WHAT NEEDS TO BE DONE:
Print the rows below verbatim, beginning with the line containing "Given: Click the" and continuing through the line containing "Looking at the". Omit the pictures from your output.

Start of RECORD LIST

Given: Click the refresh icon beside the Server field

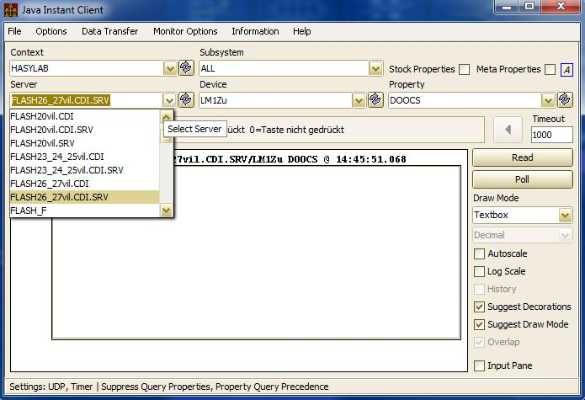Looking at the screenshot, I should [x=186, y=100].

End of RECORD LIST
Start of RECORD LIST

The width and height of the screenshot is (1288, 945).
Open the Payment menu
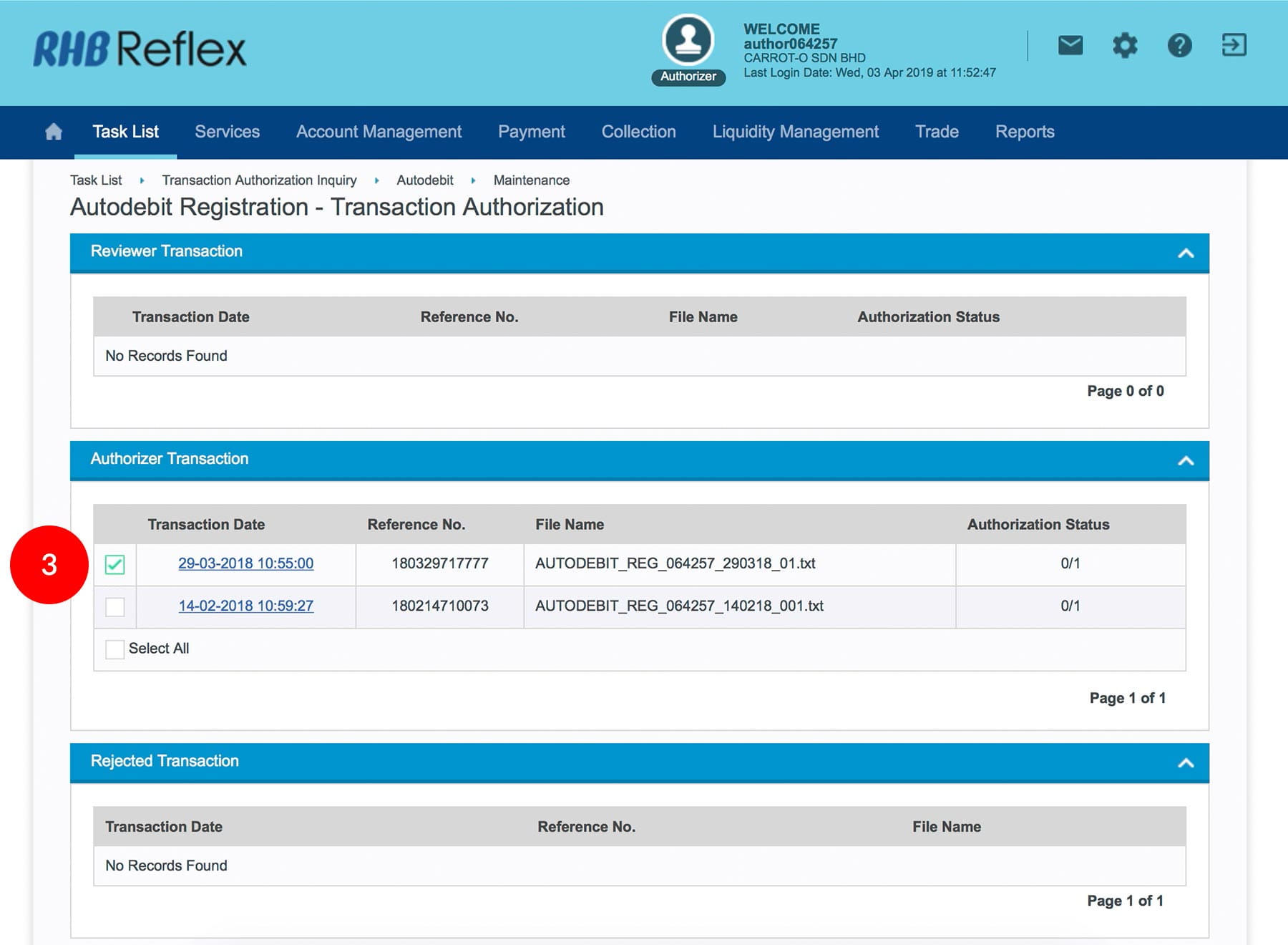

End of RECORD LIST
Start of RECORD LIST

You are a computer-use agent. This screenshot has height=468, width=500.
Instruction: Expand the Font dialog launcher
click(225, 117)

End of RECORD LIST

ANSWER TO THIS EXERCISE:
Given: Click the refresh icon beside the Server field

Looking at the screenshot, I should [x=186, y=100].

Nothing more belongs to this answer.